NEW YORK – With proteomic profiling on subcutaneous white adipose tissue, a Danish research team has tracked down protein shifts that coincide with individuals' weight, type 2 diabetes (T2D) status, exercise training, and related clinical or metabolic traits.
As they reported in Science Advances on Wednesday, researchers at the University of Copenhagen, Odense University Hospital, and the University of Southern Denmark relied on a high-throughput, high-sensitivity proteomics pipeline to assess levels of almost 3,800 proteins in white adipose tissue from subcutaneous abdominal adipose tissue samples collected from four dozen biologically male individuals before and after eight weeks of a high-intensity training (HIIT) program in individuals.
The participants included 15 and 18 glucose-tolerant men classified as "obese" or "lean," respectively, based on their body mass index (BMI) measures, along with 15 obese men with T2D. All of the individuals reported that they had low or moderate physical activity levels before the study kicked off the HIIT program, an increasingly lengthy series of cycling and rowing blocks completed three times a week over eight weeks total.
"The number of training blocks was gradually increased from two to five during the intervention period as a block was added every second week," the authors explained. "Halfway through the HIIT protocol, the workload was adjusted according to a VO2 max test to maintain the relative workload and intensity throughout the training period."
————
LIST OF TASKS
1 – In the news article on adipose tissue proteomics, about how many proteins did the researchers measure in the white adipose tissue?
2 – Translate this sentence from the news article on adipose tissue proteomics into Spanish: "The participants included 15 and 18 glucose-tolerant men classified as "obese" or "lean," respectively, based on their body mass index (BMI) measures, along with 15 obese men with T2D."
3 – Write what follows in the news article on adipose tissue proteomics, picking up after its final sentence.

INPUT DATA
————
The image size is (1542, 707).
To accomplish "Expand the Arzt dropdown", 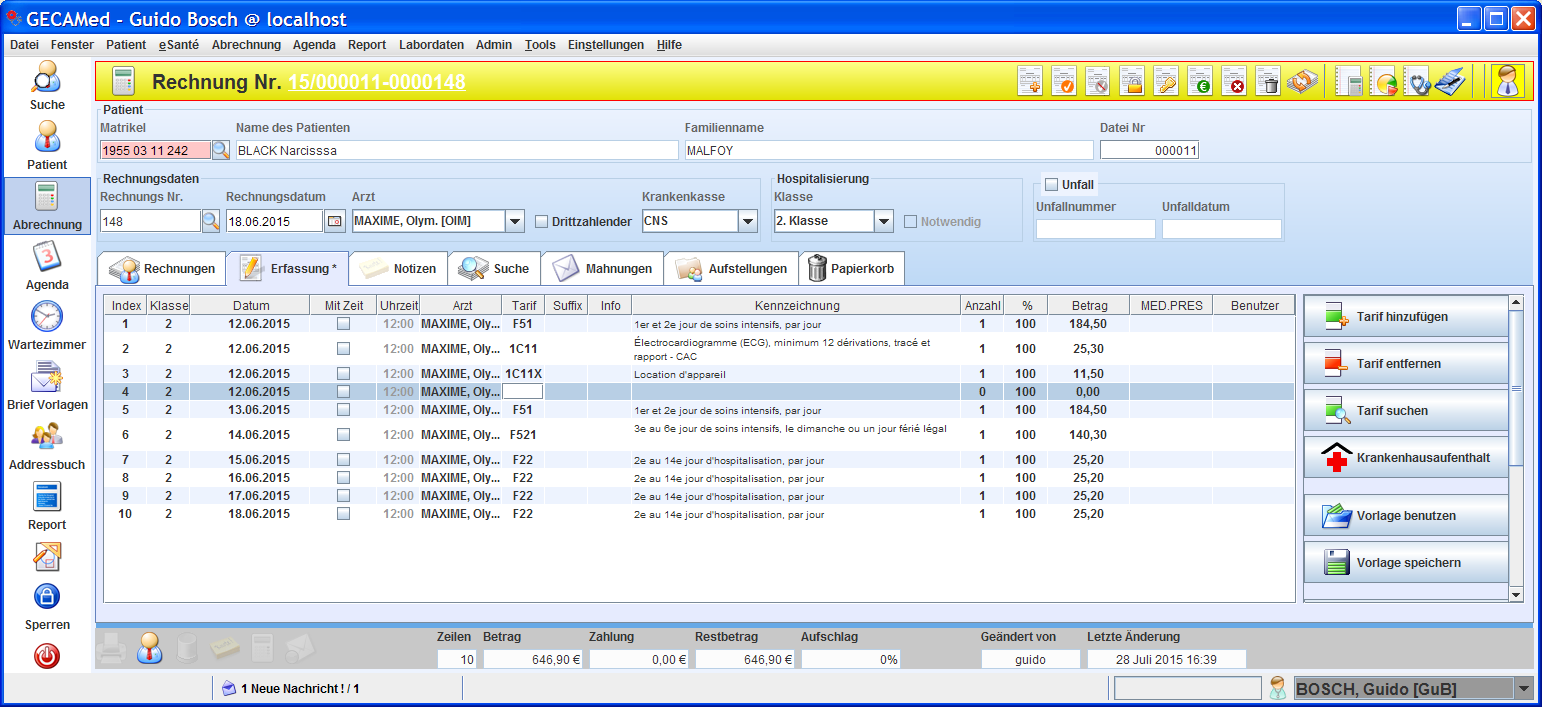I will 514,221.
————
ACTIVITY ANSWERS
1 – Almost 3,800 proteins.

2 – Los participantes incluyeron a 15 y 18 hombres con tolerancia normal a la glucosa clasificados como «obesos» o «delgados», respectivamente, según sus medidas de índice de masa corporal (IMC), junto con 15 hombres obesos con DT2.

3 –
Across all three groups, individuals attended at least 95 percent of the HIIT sessions offered to them during the intervention, the team reported, noting that the exercise program was linked to an increase in participants' maximum oxygen consumption (VO2 max) (a measure of cardiovascular endurance) and a significant increase in insulin sensitivity in individuals with or without T2D.
Even so, the HIIT program had only a modest impact on participants' weight or their white adipose tissue proteome. While the researchers saw a dip in total fat mass ranging from around 3.5 to five pounds after the exercise intervention, lean body mass increases were more moderate.
On the proteome side, meanwhile, the most marked HIIT-related changes the team found with its liquid chromatography-tandem mass spectrometry-centered pipeline involved light and heavy chains of the iron storage protein ferritin, which, in turn, showed strong ties to insulin sensitivity.
Most other proteome patterns in the white adipose samples resembled those found prior to the HIIT training — from weight-related protein markers that distinguished lean from heavier participants to more pronounced T2D-associated protein markers that also tracked with insulin sensitivity and levels of the blood sugar marker HbA1c.
"Together, we report a proteomic signature of [white adipose tissue] related to obesity and T2D and highlight an unrecognized role of the human [white adipose tissue] iron metabolism in exercise training adaptations," the authors wrote.
Although the authors cautioned that the current findings are descriptive rather than mechanistic, results from the study and other published work suggests that the shifts in white adipose tissue levels of ferritin subunits after the HIIT intervention may serve to stave off oxidative stress to adipocyte cells.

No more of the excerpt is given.